Differentiatie is niet nieuw. Het heeft in 1992 zelfs een wettelijke
basis gevonden in artikel 109 Gemeentewet. Hierin staat: "Bij of
krachtens de wet kan zo nodig onderscheid worden gemaakt tussen
gemeenten."
Ik voel er wel voor dit wetsartikel af te stoffen en vaker toe te
passen. Is gemeentelijke uniformiteit nog wel van deze tijd? Does one
size still fits all? Waarom niet meer durven differentiëren?
Natuurlijk: in de praktijk komt differentiatie regelmatig voor. Maar
differentiatie wordt dan vaak gekoppeld aan onderscheid maken tussen
grote en kleine gemeenten. Ameland is geen Amsterdam. Zwolle is geen
Zuidhorn. Dat is zonder meer waar, maar er speelt meer. Want zijn ook
de verschillen tussen grote gemeenten niet alom aanwezig? Wordt
Rotterdam niet met heel andere problemen geconfronteerd als
Maastricht? Of wat te denken van Amsterdam en Den Haag?
Een geslaagd voorbeeld van differentiatie is in mijn ogen de
Rotterdamwet uit 2005. Met behulp van deze wet kan op onconventionele
wijze worden ingegrepen in achterstandswijken waar overlast en
onveiligheid overheersen. Zo kunnen onder meer panden die de
leefbaarheid van de buurt aantasten worden gesloten en kan de
toestroom van kansarmen door middel van een huisvestingsvergunning
tijdelijk worden beperkt. Natuurlijk is de wet geen panacee voor alle
problemen. Maar het levert wel een bijdrage aan de oplossing van een
hardnekkige situatie.
Een andere mogelijkheid om te differentiëren hangt samen met het thema
vergrijzing. Momenteel worden gemeenten die kampen met een krimpend
inwoneraantal geconfronteerd met een korting uit het gemeentefonds.
Waarom niet in bepaalde gevallen een aparte maatstaf ontwikkelen of
ten minste een hardheidsclausule toepassen?

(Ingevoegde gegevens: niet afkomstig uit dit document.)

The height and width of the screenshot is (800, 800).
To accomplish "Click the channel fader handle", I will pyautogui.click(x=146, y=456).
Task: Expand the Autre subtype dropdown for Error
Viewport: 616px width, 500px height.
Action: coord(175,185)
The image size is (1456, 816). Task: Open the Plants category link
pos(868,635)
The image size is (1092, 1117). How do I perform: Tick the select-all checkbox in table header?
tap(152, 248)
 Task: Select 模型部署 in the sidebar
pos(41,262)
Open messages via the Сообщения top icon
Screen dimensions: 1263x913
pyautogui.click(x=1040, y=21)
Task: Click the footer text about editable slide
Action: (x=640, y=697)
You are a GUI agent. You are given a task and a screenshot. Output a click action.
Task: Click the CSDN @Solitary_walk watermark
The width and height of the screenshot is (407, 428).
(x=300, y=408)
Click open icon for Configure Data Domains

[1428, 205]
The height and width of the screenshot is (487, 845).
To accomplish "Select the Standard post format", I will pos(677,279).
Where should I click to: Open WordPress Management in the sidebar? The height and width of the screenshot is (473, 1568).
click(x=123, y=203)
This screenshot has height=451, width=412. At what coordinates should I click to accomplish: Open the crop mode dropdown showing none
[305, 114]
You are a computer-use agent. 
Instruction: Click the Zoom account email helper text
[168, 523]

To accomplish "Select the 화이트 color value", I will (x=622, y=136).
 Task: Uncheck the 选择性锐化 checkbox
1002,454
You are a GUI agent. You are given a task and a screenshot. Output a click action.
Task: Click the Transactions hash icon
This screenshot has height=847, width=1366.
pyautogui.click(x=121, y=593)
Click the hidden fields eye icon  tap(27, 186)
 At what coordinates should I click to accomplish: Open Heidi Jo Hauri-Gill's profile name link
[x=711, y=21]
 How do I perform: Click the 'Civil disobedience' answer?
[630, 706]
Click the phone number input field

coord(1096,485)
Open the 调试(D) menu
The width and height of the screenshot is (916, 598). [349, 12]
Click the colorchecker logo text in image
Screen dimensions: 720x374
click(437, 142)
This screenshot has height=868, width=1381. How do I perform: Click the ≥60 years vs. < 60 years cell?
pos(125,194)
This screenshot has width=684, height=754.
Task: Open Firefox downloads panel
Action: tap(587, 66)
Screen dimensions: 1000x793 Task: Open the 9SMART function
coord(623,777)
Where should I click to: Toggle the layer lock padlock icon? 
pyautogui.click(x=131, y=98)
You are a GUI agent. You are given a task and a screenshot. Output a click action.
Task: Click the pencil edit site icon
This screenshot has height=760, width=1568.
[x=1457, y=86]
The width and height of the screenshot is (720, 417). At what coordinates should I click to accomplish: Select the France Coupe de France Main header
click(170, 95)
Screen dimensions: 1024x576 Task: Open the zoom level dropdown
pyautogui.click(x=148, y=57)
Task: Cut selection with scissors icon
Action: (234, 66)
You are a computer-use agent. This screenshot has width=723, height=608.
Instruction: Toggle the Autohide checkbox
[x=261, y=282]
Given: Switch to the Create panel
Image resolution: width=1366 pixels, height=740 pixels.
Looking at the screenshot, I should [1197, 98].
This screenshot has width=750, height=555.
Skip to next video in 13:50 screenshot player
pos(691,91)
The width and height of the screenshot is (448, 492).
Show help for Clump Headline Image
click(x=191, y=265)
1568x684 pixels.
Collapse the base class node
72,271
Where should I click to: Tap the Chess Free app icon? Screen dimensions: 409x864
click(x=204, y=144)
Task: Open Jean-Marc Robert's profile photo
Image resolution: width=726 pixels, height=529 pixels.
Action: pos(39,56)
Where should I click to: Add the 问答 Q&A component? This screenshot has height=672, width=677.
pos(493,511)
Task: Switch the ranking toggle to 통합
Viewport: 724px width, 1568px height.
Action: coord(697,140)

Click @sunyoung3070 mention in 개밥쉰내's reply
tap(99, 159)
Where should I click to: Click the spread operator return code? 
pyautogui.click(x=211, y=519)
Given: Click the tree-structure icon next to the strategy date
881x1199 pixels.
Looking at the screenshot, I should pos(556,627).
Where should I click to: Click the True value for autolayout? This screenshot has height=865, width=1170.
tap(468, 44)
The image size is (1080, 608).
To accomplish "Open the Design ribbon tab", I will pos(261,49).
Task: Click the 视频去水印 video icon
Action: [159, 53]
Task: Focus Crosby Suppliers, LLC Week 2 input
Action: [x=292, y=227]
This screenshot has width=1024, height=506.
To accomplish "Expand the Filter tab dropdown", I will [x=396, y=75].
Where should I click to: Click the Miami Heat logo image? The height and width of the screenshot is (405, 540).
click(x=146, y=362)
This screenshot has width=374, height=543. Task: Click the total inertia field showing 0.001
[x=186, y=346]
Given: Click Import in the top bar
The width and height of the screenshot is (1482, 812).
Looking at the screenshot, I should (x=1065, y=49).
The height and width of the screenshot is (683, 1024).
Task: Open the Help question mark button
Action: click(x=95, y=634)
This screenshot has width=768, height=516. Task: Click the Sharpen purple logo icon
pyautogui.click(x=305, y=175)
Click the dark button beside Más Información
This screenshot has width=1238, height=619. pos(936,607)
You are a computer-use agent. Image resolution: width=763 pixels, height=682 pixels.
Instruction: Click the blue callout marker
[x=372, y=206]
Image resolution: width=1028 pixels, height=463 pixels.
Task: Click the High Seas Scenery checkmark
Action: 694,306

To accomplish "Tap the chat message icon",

De maatschappelijke
effecten van een dalend inwoneraantal - meestal als gevolg van
vergrijzing - zijn enorm. Ook voor gemeenten hangt er een fors
prijskaartje aan. Is het dan billijk hen te onderwerpen aan het
landelijk uniforme systeem? Het genuanceerde advies "Bevolkingsdaling"
van de Raad voor het openbaar bestuur en de Raad voor de financiële
verhoudingen hierover verdient in mijn ogen alle aandacht.
Dames en heren,
Als we meer willen differentiëren, dan moeten we dat wel consequent
doen. In de afgelopen zes jaar heb ik tijdens werkbezoeken, al dan
niet samen met collega's, stad en land afgelopen. Overal ontmoet ik
enthousiasme voor nieuwe initiatieven. Enthousiasme omdat burgers,
organisaties, gemeenten voor hun problemen en uitdagingen een
perspectief zien die op hun situatie is toegesneden. Ze willen graag
zelf actie ondernemen. Ze treden het centraal gezag met enige scepsis
tegemoet.
Die vrijheidsdrang zit ons Nederlanders in het bloed. Ik zou haast
zeggen; de drang tot differentiatie behoort tot de Nederlandse
identiteit. Maar datzelfde geldt voor het zoeken naar consensus, voor
'polderen'. Ook dat is typisch Nederlands.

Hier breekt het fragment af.